EXERCISE:
Output the records from the start through the line containing "Looking at the screenshot, I should [1059, 165]." as a two-column CSV with the headers instruction and answer. Give one row per record, with its text and its answer each in a single quoted field and line breaks replaced by spaces.

PROVIDED DATA:
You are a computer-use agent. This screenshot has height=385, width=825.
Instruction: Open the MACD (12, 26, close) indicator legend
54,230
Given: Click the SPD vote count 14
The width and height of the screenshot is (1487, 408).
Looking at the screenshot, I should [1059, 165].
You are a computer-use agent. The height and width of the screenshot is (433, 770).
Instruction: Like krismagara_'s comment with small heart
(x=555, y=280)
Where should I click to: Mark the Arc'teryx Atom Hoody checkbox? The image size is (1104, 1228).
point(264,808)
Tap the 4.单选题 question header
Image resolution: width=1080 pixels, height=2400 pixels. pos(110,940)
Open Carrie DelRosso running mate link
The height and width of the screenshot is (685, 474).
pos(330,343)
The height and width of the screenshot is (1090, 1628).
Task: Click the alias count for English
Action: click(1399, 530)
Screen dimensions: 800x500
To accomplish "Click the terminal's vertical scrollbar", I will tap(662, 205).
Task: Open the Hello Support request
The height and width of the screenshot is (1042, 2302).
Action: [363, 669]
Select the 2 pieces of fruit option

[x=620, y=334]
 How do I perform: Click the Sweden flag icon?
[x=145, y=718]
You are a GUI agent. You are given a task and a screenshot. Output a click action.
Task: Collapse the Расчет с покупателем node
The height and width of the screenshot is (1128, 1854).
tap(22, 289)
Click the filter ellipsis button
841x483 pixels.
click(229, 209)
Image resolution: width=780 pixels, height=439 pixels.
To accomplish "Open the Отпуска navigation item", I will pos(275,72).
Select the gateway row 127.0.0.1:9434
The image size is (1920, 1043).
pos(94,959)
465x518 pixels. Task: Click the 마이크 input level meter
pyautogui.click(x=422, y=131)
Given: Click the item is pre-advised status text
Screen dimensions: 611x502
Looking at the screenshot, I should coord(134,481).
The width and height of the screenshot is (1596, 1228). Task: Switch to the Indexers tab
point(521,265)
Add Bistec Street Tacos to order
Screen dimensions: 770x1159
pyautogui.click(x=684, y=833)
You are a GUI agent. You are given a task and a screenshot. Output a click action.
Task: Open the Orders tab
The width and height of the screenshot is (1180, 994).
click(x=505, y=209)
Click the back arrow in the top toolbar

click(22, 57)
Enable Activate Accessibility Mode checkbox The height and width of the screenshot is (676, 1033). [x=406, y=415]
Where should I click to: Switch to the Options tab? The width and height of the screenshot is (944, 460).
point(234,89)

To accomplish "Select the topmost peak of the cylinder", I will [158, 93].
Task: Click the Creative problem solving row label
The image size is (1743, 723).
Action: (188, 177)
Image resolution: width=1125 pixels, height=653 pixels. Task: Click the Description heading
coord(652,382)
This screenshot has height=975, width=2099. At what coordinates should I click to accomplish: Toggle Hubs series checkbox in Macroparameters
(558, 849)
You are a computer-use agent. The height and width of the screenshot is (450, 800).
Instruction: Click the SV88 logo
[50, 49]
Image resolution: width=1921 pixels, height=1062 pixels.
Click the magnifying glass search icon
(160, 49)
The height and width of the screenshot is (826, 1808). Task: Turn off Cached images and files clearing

WRITTEN REPLY:
instruction,answer
"You are a computer-use agent. This screenshot has height=385, width=825. Instruction: Open the MACD (12, 26, close) indicator legend","54,230"
"Given: Click the SPD vote count 14 The width and height of the screenshot is (1487, 408).","Looking at the screenshot, I should [1059, 165]."